++++ Data for this exercise ++++
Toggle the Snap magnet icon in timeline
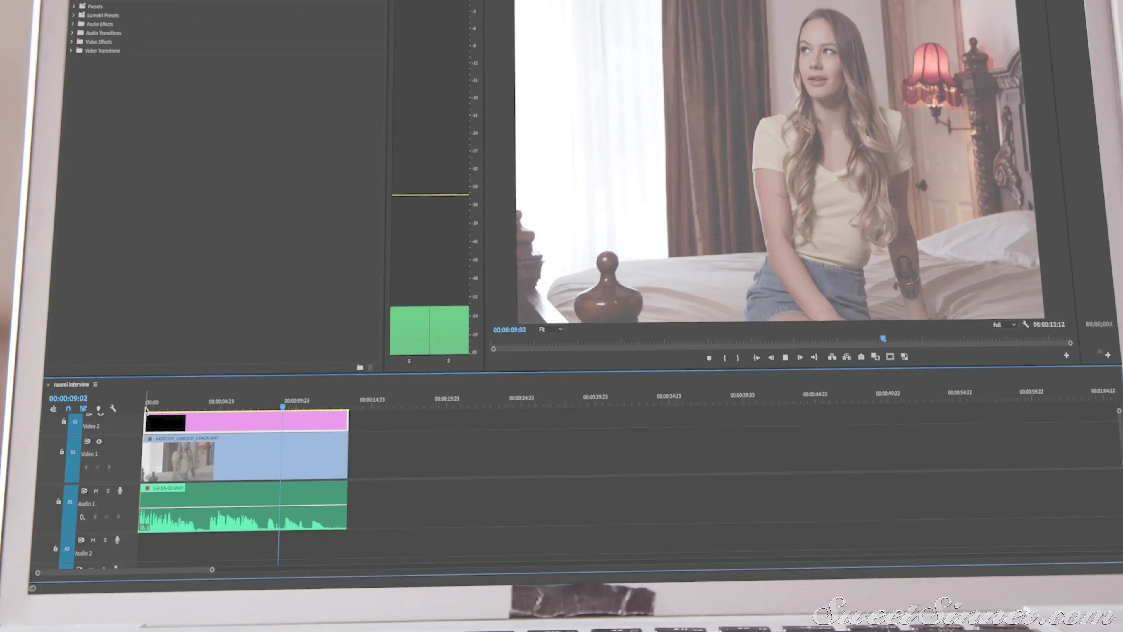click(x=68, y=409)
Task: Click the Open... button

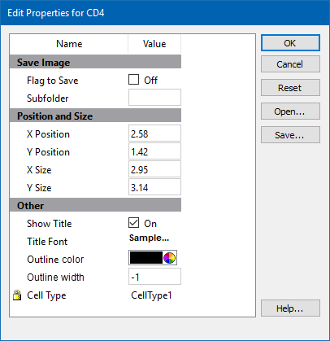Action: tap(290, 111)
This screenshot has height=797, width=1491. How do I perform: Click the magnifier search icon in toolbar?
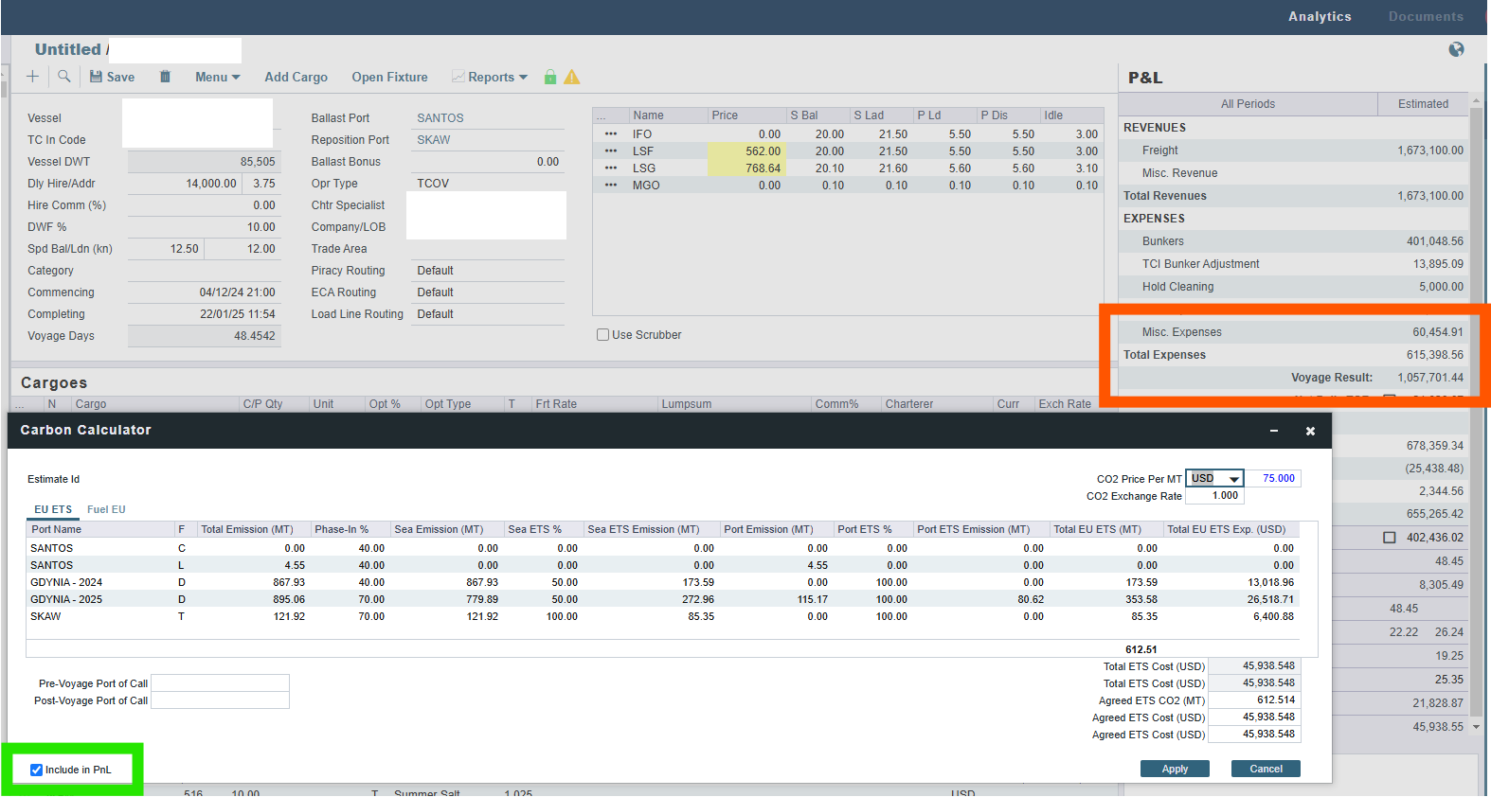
++++
Copy every one of the items above word for word, leaving out the pictures.

Toggle the Snap magnet icon in timeline
click(x=68, y=409)
Task: Click the Open... button

Action: tap(290, 111)
This screenshot has height=797, width=1491. How do I perform: Click the magnifier search icon in toolbar?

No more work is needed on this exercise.